Working with Graph Data

This guide covers how to work with graph data structures in JraphX. JraphX uses flax.struct.dataclass for its data structures, making them fully compatible with JAX transformations like jit, vmap, grad, and pmap.

Core Data Classes

Data

A data object representing a single graph.

Batch

A batch of graphs represented as a single large disconnected graph.

The Data Class

The Data class is the fundamental data structure for representing graphs in JraphX.

from jraphx import Data
import jax.numpy as jnp

# Create a graph
data = Data(
    x=jnp.array([[1.0], [2.0], [3.0]]),  # Node features [num_nodes, num_features]
    edge_index=jnp.array([[0, 1, 2], [1, 2, 0]]),  # Edge indices [2, num_edges]
    y=jnp.array([0])  # Graph label
)

# Access properties
print(f"Number of nodes: {data.num_nodes}")
print(f"Number of edges: {data.num_edges}")
print(f"Number of features: {data.num_node_features}")

Key Characteristics

Immutability

Data objects are immutable to ensure functional purity:

# Cannot modify attributes directly
# data.x = new_x  # This will raise an error

# Use replace() to create a modified copy
new_data = data.replace(x=data.x * 2)

JAX Compatibility

Data objects work seamlessly with JAX transformations:

import jax

# JIT compilation
@jax.jit
def process_graph(data):
    return data.x.sum()

# Vectorization
batched_process = jax.vmap(process_graph)

# Device placement
data_on_gpu = jax.device_put(data, jax.devices()[0])

PyTree Operations

As registered PyTrees, Data objects support tree operations:

# Apply function to all arrays
data_float32 = jax.tree.map(
    lambda x: x.astype(jnp.float32) if x is not None else None,
    data
)

Graph Batching

The Batch class efficiently combines multiple graphs into a single disconnected graph:

from jraphx import Data, Batch

# Create individual graphs
graph1 = Data(
    x=jnp.array([[1.0], [2.0]]),
    edge_index=jnp.array([[0], [1]]),
    y=jnp.array([0])
)

graph2 = Data(
    x=jnp.array([[3.0], [4.0], [5.0]]),
    edge_index=jnp.array([[0, 1], [1, 2]]),
    y=jnp.array([1])
)

# Batch them together
batch = Batch.from_data_list([graph1, graph2])

print(f"Batched nodes: {batch.num_nodes}")  # 5 total
print(f"Batched edges: {batch.num_edges}")  # 3 total
print(f"Batch vector: {batch.batch}")  # [0, 0, 1, 1, 1]

The batch vector indicates which graph each node belongs to, enabling proper pooling operations:

from jraphx.nn.pool import global_mean_pool

# Process batched graphs
node_embeddings = model(batch.x, batch.edge_index)

# Pool to graph-level representations
graph_embeddings = global_mean_pool(node_embeddings, batch.batch)
print(f"Graph embeddings shape: {graph_embeddings.shape}")  # [2, hidden_dim]

Extending the Data and Batch Classes

For domain-specific attributes, we’ll subclass both the base Data and Batch classes.

The Data subclass will have easy-to-understand additional fields.
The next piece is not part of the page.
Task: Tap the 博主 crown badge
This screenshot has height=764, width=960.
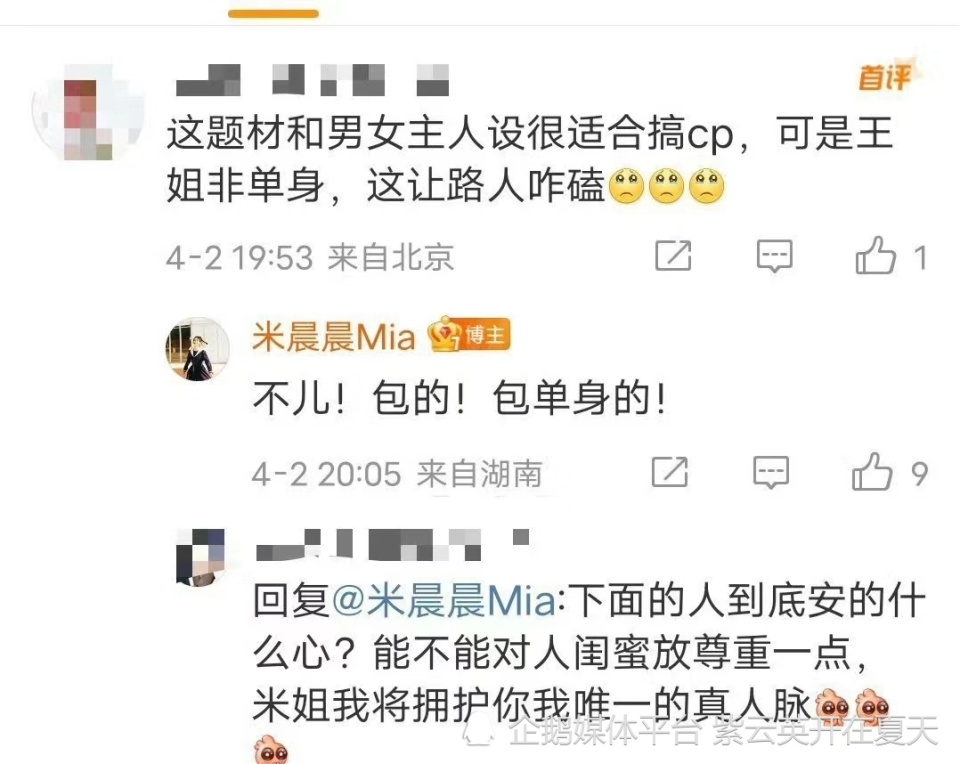Action: pos(469,335)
The corresponding Batch subclass will do the same while also specifying batching behavior using class attributes.

from flax.struct import dataclass
from typing import Optional
import jraphx

@dataclass
class FaceData(Data):
    """Data class for 3D mesh graphs with face connectivity."""
    face: jnp.ndarray | None = None       # Face connectivity [3, num_faces]
    pos: jnp.ndarray | None = None        # 3D node positions
    normal: jnp.ndarray | None = None     # Face normals
    face_color: jnp.ndarray | None = None # Face colors

@dataclass
class FaceBatch(jraphx.Batch):
    """Batch class for 3D mesh graphs."""
    face: jnp.ndarray | None = None
    pos: jnp.ndarray | None = None
    normal: jnp.ndarray | None = None
    face_color: jnp.ndarray | None = None

    # Configure batching behavior as class attributes
    NODE_INDEX_FIELDS = {'face'}
    ELEMENT_LEVEL_FIELDS = {'normal', 'face_color', 'pos'}
    _DATA_CLASS = FaceData  # Link for unbatching

    def __repr__(self) -> str:
        """Use the nice shape-based representation from parent class."""
        return jraphx.Batch.__repr__(self)

# Create mesh graphs
mesh1 = FaceData(
    x=jnp.ones((4, 3)),  # 4 vertices
    face=jnp.array([[0, 1, 2], [1, 2, 3]]).T,  # 2 triangular faces
    normal=jnp.array([[0., 0., 1.], [0., 1., 0.]]),  # Face normals
    face_color=jnp.array([[1., 0., 0.], [0., 1., 0.]])  # Red and green
)

mesh2 = FaceData(
    x=jnp.ones((3, 3)),  # 3 vertices
    face=jnp.array([[0, 1, 2]]).T,  # 1 triangular face
    normal=jnp.array([[1., 0., 0.]]),  # Face normal
    face_color=jnp.array([[0., 0., 1.]])  # Blue
)

# Batch them together
batch = FaceBatch.from_data_list([mesh1, mesh2])

# Unbatch
meshes = batch.to_data_list()  # Returns list of FaceData objects

The batching system provides three configuration options:

  • NODE_INDEX_FIELDS: Fields containing node indices that need adjustment during batching (like edge_index or face)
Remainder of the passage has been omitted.